- _WHAT TO WORK ON_
In the entries that follow, locate the line with "The image size is (594, 434).", then restate that line and all later lines exactly as they appear, leaving pictures out.
::::
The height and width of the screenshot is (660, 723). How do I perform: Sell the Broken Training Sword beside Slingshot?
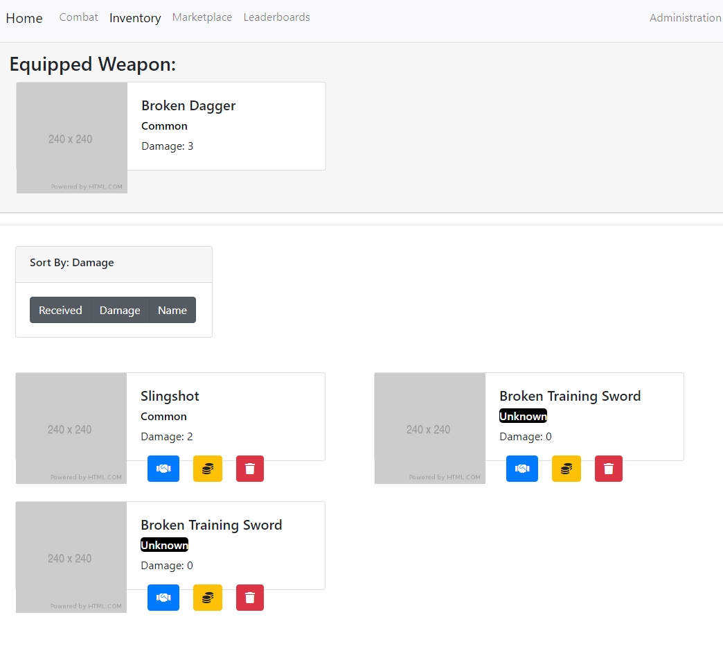point(566,469)
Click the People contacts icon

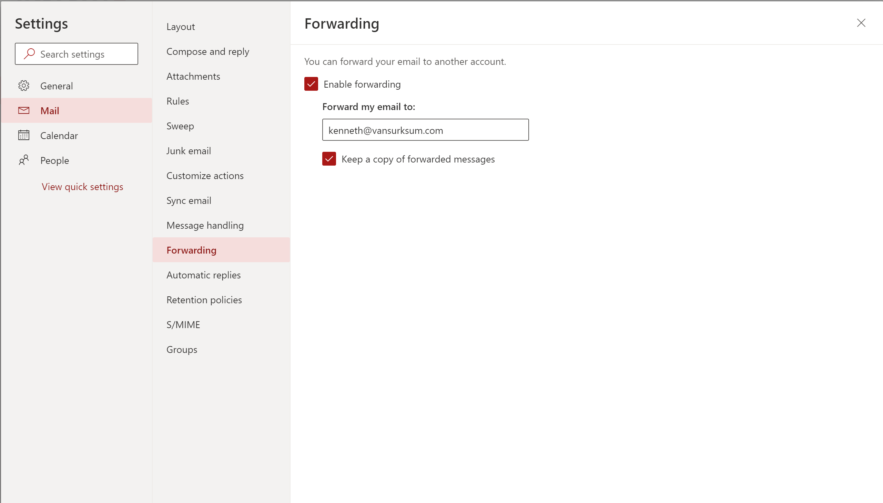(24, 160)
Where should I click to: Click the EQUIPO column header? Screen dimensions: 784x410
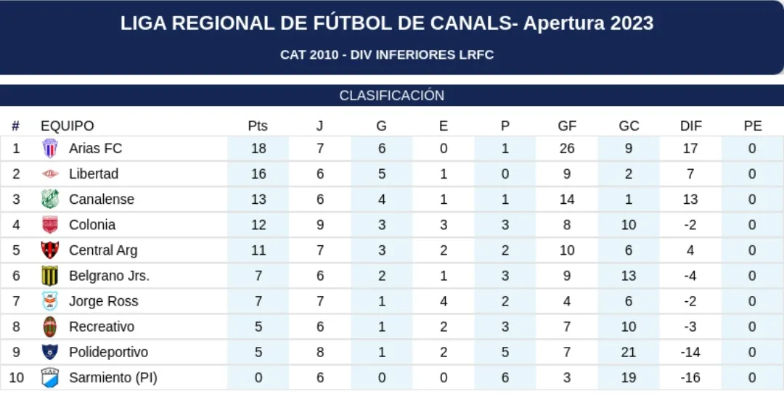coord(67,126)
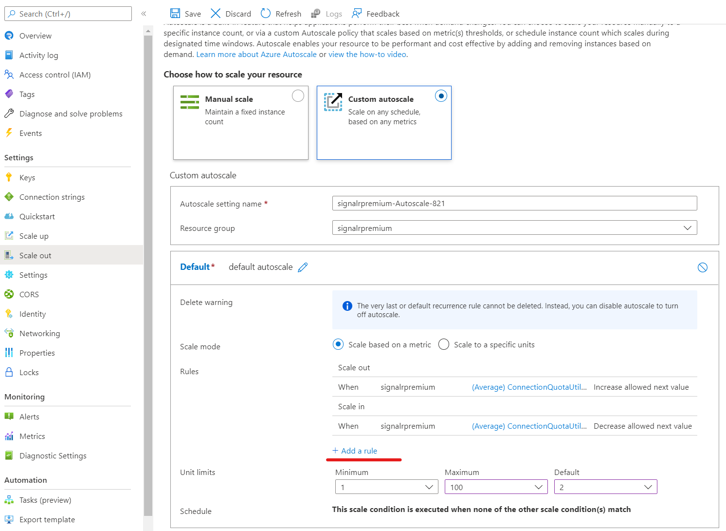
Task: Navigate to the CORS settings
Action: click(29, 294)
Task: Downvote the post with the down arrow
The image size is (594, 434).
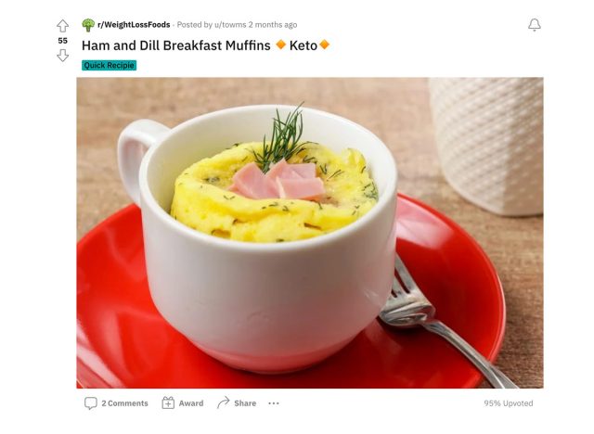Action: [63, 56]
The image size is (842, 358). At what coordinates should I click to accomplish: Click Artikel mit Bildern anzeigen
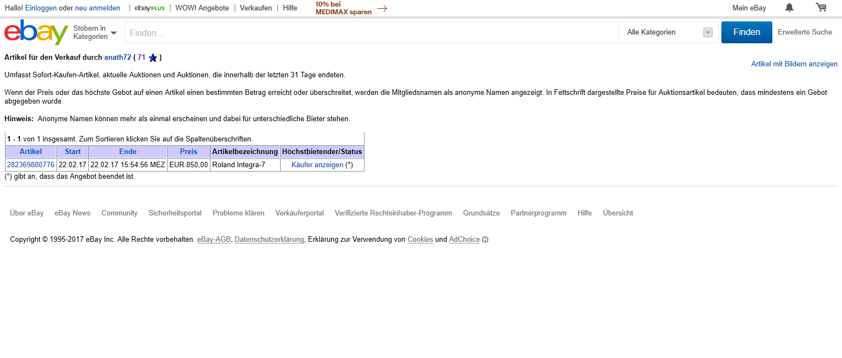coord(794,64)
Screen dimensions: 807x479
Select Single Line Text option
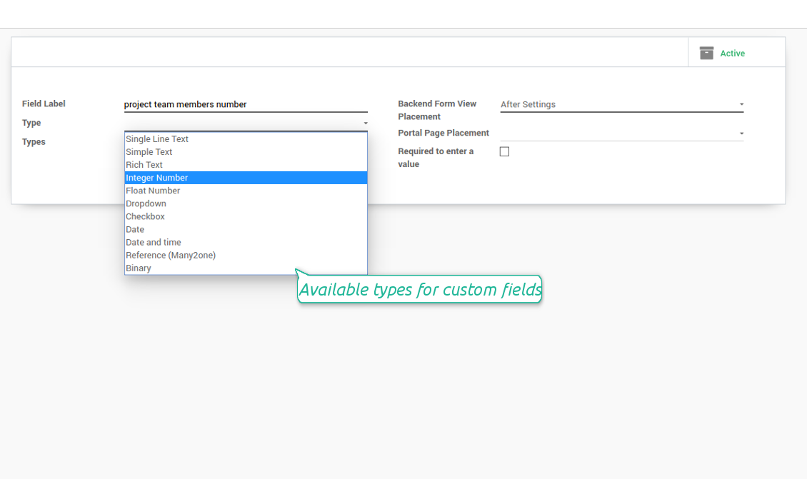[157, 139]

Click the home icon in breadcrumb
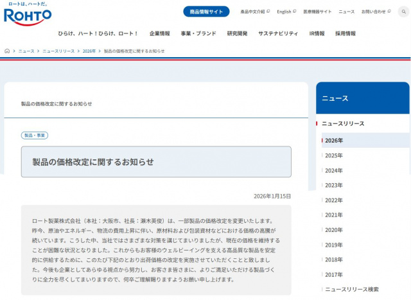(x=7, y=51)
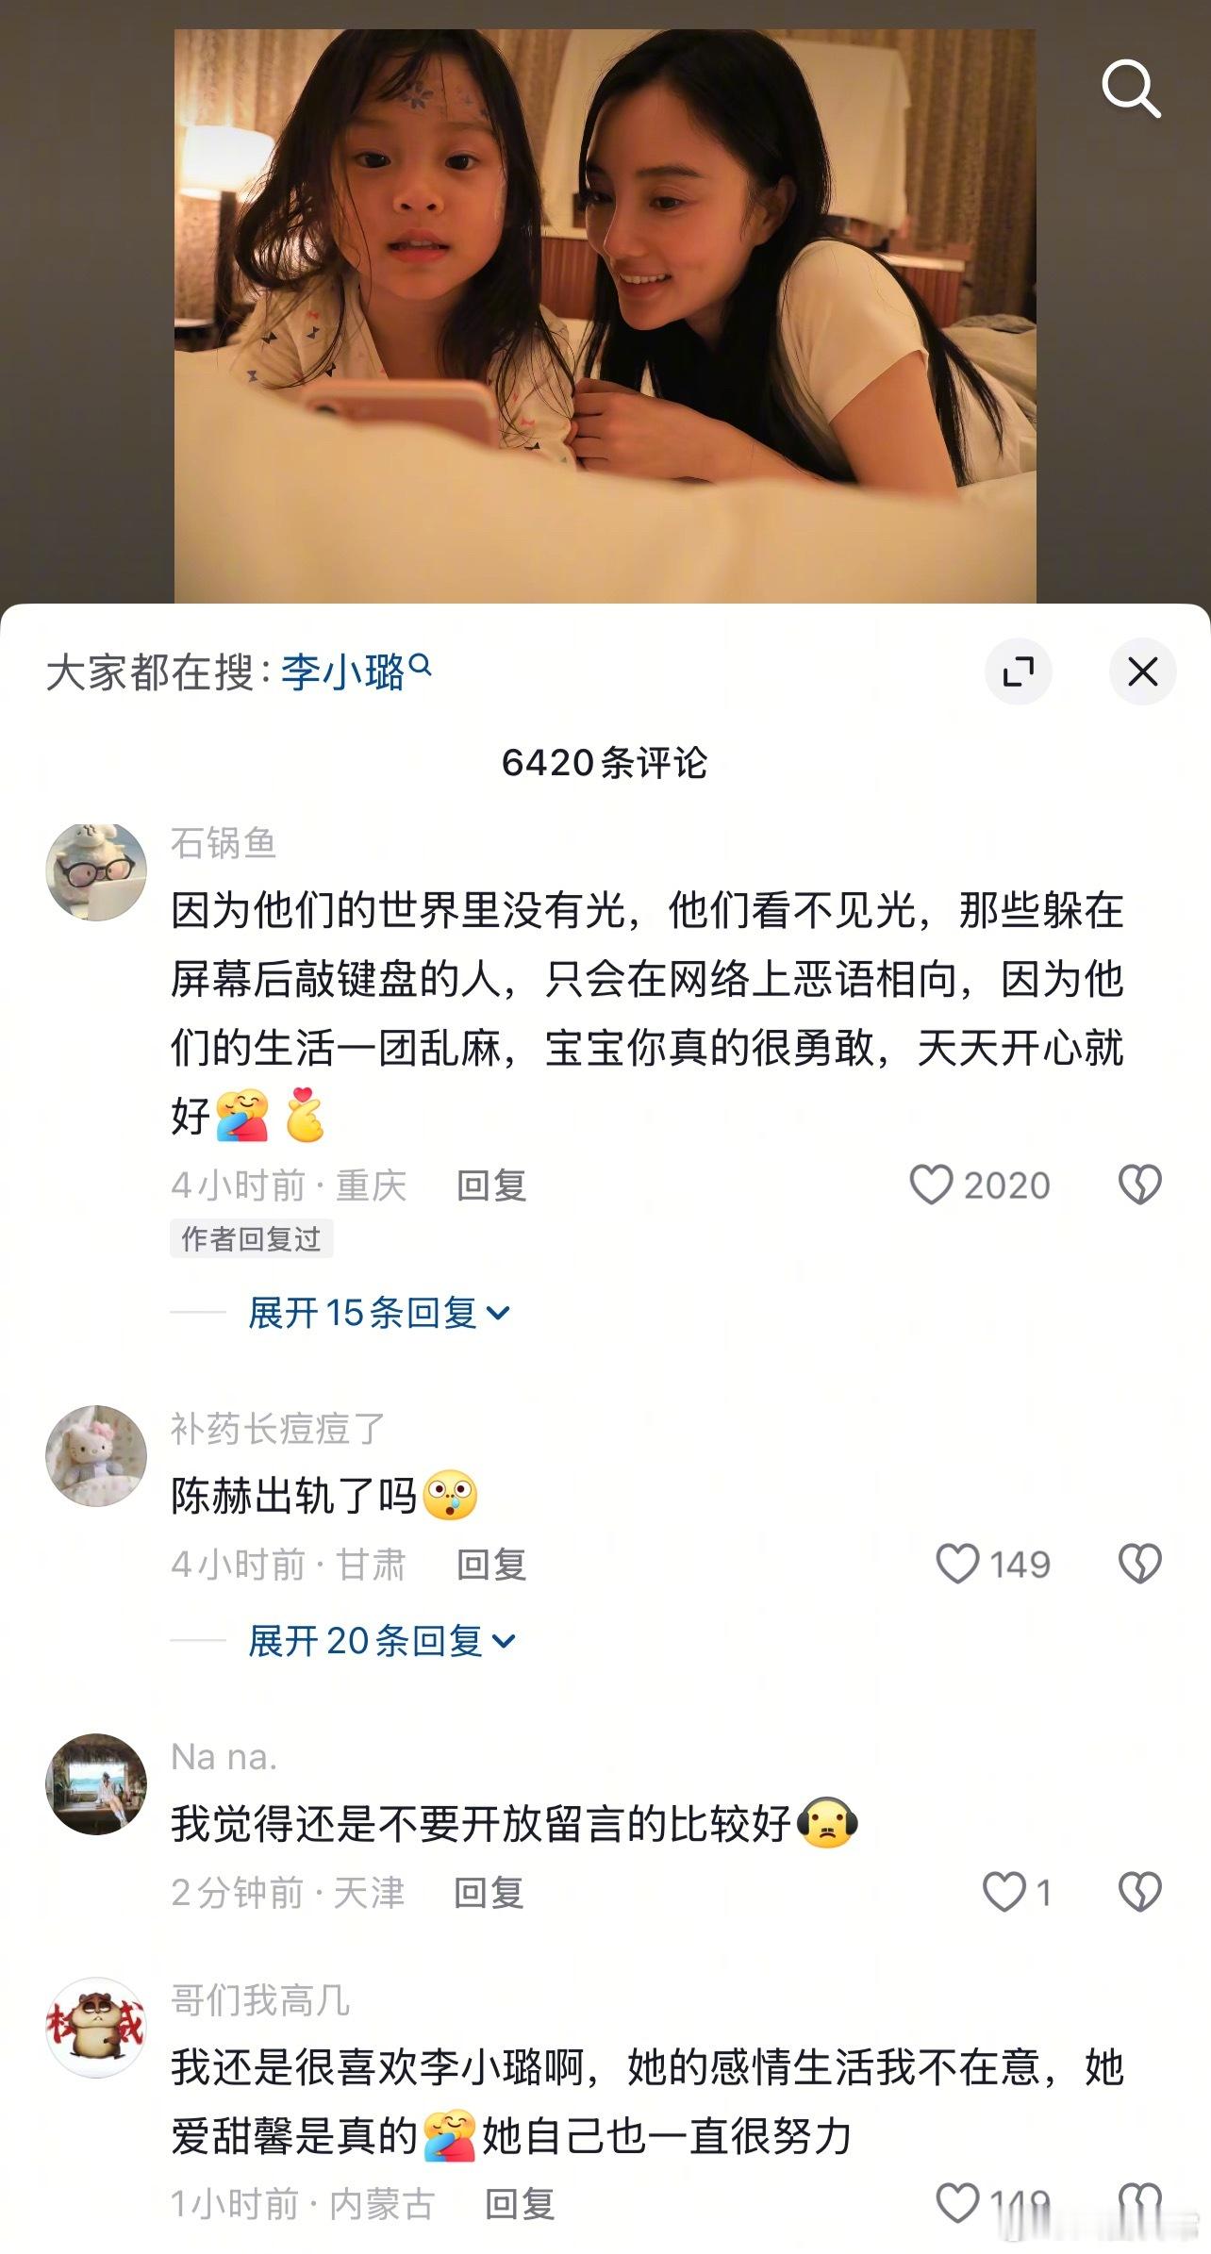Image resolution: width=1211 pixels, height=2254 pixels.
Task: Like 石锅鱼's comment with heart
Action: pos(931,1185)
::::
- _EXERCISE RESPONSE_
The image size is (594, 434).
Action: [63, 56]
The image size is (842, 358). At what coordinates should I click to accomplish: Click Artikel mit Bildern anzeigen
coord(794,64)
Screen dimensions: 807x479
Select Single Line Text option
[157, 139]

Click the home icon in breadcrumb
(x=7, y=51)
Image resolution: width=1211 pixels, height=2254 pixels.
Task: Like 石锅鱼's comment with heart
Action: pos(931,1185)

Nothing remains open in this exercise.